The American health system is known to be of a private nature almost entirely.
In a country that boasts the highest rates of obesity, car accidents and sexually transmitted diseases in the world, medical coverage should be a priority, and not merely a political issue.
Though since 2010 there have been some initiatives to make medical care affordable, a 2014 study found that among the health care systems of the 11 most developed countries in the world, the U.S. system is "the most expensive and the least effective in terms of access to health, efficiency, and equity.”
Unlike the other countries, the American health system doesn’t cover the entire population, due in particular to its high cost. The options available to citizens are usually group plans, Medicaid, Medicare or the health insurance markets that were created by the Affordable Care Act (ACA.)
Known as Obamacare, the ACA allowed for increased medical coverage thanks to the expansion of eligibility, and new regulations in the individual insurance markets.
This involved new expenses, financed through new taxes and the cutting of rates in the Medicare and Medicare Advantage providers. It also highlighted the limitation of costs and the increase of financing needed to guarantee the improvement in the quality of medical care.
Thanks to a new ruling by a federal judge in Texas, however, this program is suddenly at risk, and there is no alternative plan in Congress.
Senator Sanders' initiative proposes: "finally separating health insurance from employment," guaranteeing that medical health is a right and not a privilege.
According to his platform, Sanders suggests "creat[ing] a federally administered single-payer health care program," similar to what countries such as Canada and France have.
This program would include a "comprehensive coverage" for all citizens, including hospitalization and ambulatory care, prevention and emergencies.
"Patients will be able to choose a health care provider without worrying about whether that provider is in-network and will be able to get the care they need without having to read any fine print or trying to figure out how they can afford the out-of-pocket costs."
Organizations like United Medicare Advisors and National Nurses United have backed the initiative, stating that "the average middle-class family would save up to $5,800 per year" under Medicare-for-all, would avoid dealing with insurance companies, and would reduce stress.
That's simple: because those who manage the monopoly of insurers and pharmaceutical companies would stop profiting at the expense of the common citizen.
According to the New York Times, the only people who would be negatively affected by this proposal would be the pharmaceutical companies, which will have to negotiate the new prices with the government, and the health insurance companies, which would most likely disappear.

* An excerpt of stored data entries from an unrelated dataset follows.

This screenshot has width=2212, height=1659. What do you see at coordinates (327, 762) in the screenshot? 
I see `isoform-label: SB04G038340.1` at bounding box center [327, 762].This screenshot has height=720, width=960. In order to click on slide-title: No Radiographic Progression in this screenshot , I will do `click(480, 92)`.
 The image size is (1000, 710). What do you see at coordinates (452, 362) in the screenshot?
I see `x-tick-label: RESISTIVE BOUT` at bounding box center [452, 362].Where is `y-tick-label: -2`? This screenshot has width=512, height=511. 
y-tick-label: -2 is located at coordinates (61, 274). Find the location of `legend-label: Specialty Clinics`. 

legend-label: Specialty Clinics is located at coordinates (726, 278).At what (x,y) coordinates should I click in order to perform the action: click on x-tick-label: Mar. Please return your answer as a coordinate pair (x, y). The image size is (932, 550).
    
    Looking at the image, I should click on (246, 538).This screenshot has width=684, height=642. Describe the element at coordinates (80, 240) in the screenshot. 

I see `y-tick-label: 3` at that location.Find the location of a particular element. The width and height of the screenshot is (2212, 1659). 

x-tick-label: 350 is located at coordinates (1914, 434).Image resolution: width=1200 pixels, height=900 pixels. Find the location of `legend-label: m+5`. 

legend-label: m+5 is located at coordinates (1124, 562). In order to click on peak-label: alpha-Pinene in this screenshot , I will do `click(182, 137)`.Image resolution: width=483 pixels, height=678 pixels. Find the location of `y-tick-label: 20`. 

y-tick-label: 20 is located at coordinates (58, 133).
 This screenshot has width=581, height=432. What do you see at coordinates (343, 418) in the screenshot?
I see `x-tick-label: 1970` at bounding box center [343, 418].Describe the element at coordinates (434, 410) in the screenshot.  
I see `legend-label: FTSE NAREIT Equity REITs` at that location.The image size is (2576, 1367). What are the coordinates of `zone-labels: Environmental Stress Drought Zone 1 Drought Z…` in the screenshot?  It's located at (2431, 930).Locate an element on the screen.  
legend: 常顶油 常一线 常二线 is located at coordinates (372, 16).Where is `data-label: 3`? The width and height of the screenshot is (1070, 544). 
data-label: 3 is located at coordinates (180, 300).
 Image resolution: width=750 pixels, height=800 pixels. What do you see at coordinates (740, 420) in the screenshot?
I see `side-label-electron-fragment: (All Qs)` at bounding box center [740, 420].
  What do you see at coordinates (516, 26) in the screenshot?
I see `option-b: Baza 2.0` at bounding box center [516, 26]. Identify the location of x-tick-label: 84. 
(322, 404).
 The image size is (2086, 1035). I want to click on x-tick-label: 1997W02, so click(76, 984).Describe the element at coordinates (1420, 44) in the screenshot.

What is preventing this initiative from being a viable proposal at the moment is a coherent economic plan that allows the transition of the national health system, something that depends almost exclusively on Congress' finance committees.
But in a country in full political transformation, the idea of medical coverage for everyone takes increasing levels of strength.
Only during the midterm elections, the second generation of Sanders supporters - such as Alexandria Ocasio-Cortez in New York and Rashida Tlaib in Michigan - gained significant support among voters, many of whom prioritized healthcare when casting their votes.
Under an administration at the moment that cuts taxes for the very wealthiest, and is committed to wasting billions of dollars on militarizing and building a wall at the border, investing that money instead in transforming health coverage into a right shouldn't sound so far-fetched.